Put simply, there are no specific rules on the scope of the right to opt out of targeted advertising and how it is to be exercised in Iowa's CDPA.
Universal opt-out signals
Contrary to the California, Colorado, and Connecticut privacy laws, the CDPA does not include the obligation to implement universal opt-out signals such as opting out of personalized advertising via browser settings.
Consent for processing of sensitive data
The Colorado, Connecticut, and Virginia privacy laws require businesses to obtain consent for the collection and processing of sensitive data.
Iowa's CDPA, on the other hand, does not include such a requirement; it only requires data controllers to provide the right to opt out of the processing of sensitive data processing.
For a full breakdown of the state of data privacy in the US and a state-by-state look at the various laws in place, check out our dedicated article on the topic, and download our U.S. State Legislation Tracker:
Grab the PDF version and see our U.S. State Legislation Map here.
Iowa's CDPA vs. EU's GDPR
Given that the EU GDPR has the most stringent privacy law requirements worldwide, it is no surprise that CDPA is slight less strict. Let’s have a look at the key differences between the two laws.
Deadline to respond to data subject request
Under the GDPR, data controllers must respond to data subjects’ requests within 30 days following the receipt of the request, which can be extended by further two months.
The CDPA, however, sets out that data controllers have 90 days to respond to requests by consumers, which can be extended by further 45 days.
In terms of the data subject rights, Iowa is more limited compared to the GDPR
GDPR allows consumers to rectify their personal data and the right to not be subject to automated decision-making or profiling.
The ICDPA, on the other hand, does not recognize these rights.
Overall, the GDPR contains more detailed requirements
The GDPR requires businesses to keep records of processing activities, appoint a data protection officer under certain conditions and carry out data protection assessments.
Iowa does not include any of these obligations.
How can Didomi help you tick Iowa's CDPA off your list
Knowing Iowa's comprehensive consumer privacy legislation is one thing, but confidently taking steps to ensure compliance is another.

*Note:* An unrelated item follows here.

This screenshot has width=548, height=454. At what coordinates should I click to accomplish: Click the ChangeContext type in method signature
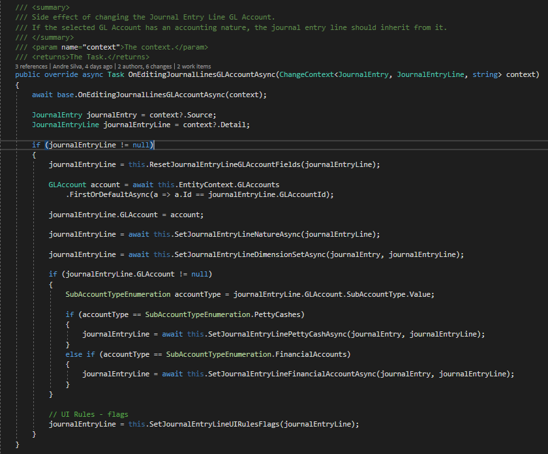307,74
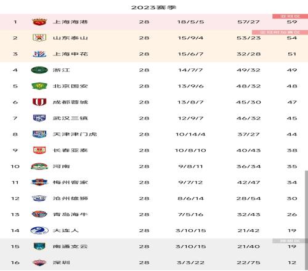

Didomi aims to become the partner of choice for global organizations looking to lead with data privacy best practices and steer clear of potential fines. Through our expertise, guidance, and product offering, we are here to help.
Browse our website to learn more about our Consent Management Platform, Preference Management Platform, Privacy Request module, and Advanced Compliance Monitoring, or book a time with one of your experts to discuss your challenges directly:
Frequently Asked Questions (FAQ) about the Iowa Consumer Data Protection Act (CDPA)

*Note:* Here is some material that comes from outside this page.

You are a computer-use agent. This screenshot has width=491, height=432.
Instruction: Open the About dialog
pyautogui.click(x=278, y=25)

When does the Law become enforceable?
The Law will come into force in January 2025, giving businesses 21 months to understand the requirements and implement a compliance program.
Does Iowa privacy law require businesses to obtain consent?
While the Lw defines lawful consent, it does not require businesses to ask for consent before collecting or processing personal data.
Does Iowa Law include the right to delete personal data provided by consumers?
Yes, if you receive a request from consumers to delete personal data provided by them, you need to comply and delete such data.
However, contrary to other state privacy laws enacted such as the Colorado law you do not need to erase consumer's personal data that you obtained from third-party sources.
Does processing sensitive data require opt-in consent?
Iowa law does not require opt-in consent for such processing of sensitive data.
Do you need consent for the sale of personal data?
The Law does not make it mandatory to ask for consent for the sale of personal data. However, consumers can opt out of the sale of their data, which refers to the sale of data for monetary consideration.